Top of Records to process

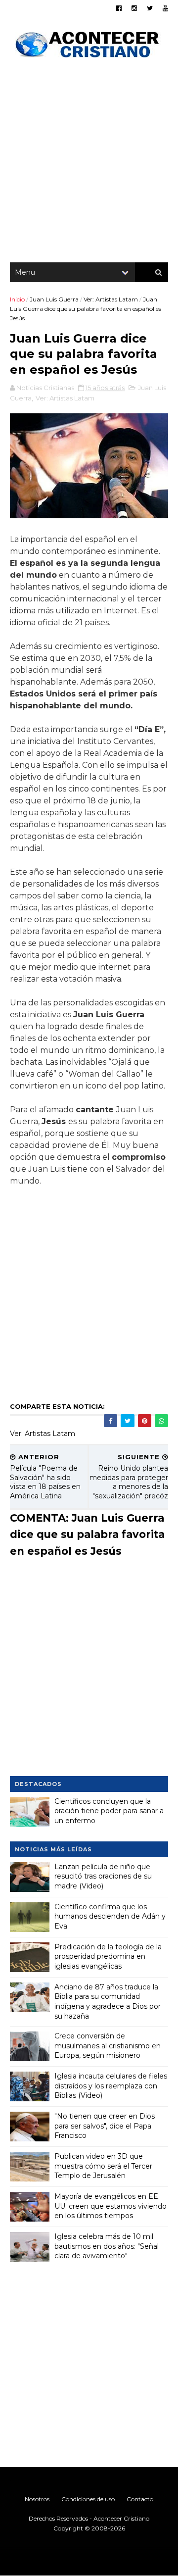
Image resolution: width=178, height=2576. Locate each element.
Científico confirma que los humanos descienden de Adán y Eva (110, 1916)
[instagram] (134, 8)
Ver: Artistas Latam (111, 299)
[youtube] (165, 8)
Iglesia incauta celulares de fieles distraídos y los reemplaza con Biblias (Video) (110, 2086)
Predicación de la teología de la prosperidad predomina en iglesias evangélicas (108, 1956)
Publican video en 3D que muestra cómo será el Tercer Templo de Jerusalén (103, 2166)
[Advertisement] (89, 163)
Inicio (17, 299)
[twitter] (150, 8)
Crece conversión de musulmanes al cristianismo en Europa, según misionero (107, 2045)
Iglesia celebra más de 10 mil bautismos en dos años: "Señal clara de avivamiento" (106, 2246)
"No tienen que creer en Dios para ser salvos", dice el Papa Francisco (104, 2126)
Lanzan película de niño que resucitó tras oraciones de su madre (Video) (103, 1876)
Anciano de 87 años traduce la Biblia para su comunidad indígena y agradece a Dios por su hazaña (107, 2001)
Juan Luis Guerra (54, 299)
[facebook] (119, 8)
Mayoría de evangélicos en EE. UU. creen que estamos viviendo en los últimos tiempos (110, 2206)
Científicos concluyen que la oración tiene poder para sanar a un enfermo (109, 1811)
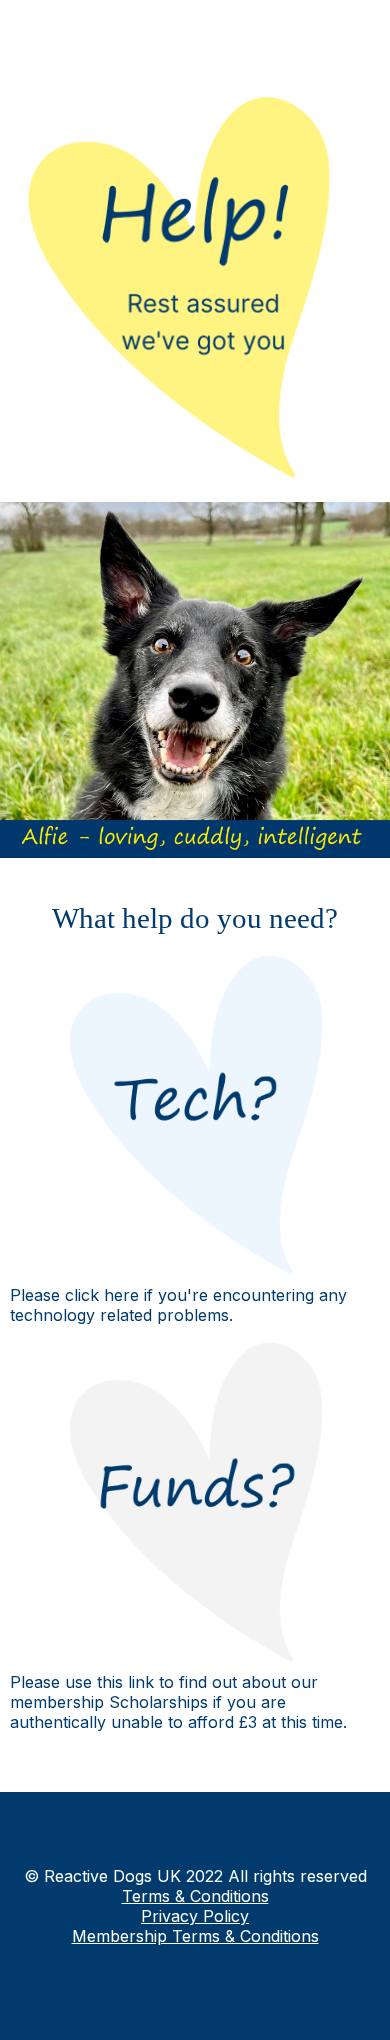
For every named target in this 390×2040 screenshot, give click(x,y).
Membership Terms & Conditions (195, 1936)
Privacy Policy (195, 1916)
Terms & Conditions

Bottom of Records to process
Top of Records to process

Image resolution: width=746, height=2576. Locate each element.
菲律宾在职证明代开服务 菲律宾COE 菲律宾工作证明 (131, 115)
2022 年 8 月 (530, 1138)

Bottom of Records to process
Top of Records to process

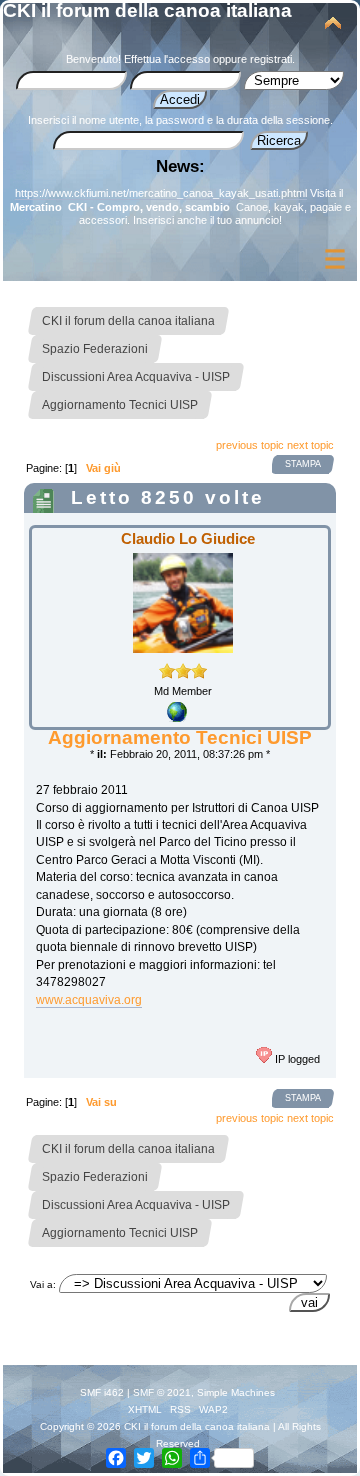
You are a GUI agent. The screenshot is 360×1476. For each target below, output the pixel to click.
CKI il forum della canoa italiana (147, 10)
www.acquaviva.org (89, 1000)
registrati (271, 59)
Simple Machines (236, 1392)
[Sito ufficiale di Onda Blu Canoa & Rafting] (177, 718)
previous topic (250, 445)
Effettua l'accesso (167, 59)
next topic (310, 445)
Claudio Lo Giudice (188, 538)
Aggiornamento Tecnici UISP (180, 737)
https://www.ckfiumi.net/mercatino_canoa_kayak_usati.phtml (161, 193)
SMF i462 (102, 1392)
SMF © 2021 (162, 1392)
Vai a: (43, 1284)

Bottom of Records to process

▸ Task description
Repeat exactly the lines of the listing above, from the one with "previous topic (250, 445)" down to the one with "Vai a: (43, 1284)"; both of those lines belong in the range.

▸ The answer
previous topic (250, 445)
Effettua l'accesso (167, 59)
next topic (310, 445)
Claudio Lo Giudice (188, 538)
Aggiornamento Tecnici UISP (180, 737)
https://www.ckfiumi.net/mercatino_canoa_kayak_usati.phtml (161, 193)
SMF i462 (102, 1392)
SMF © 2021 (162, 1392)
Vai a: (43, 1284)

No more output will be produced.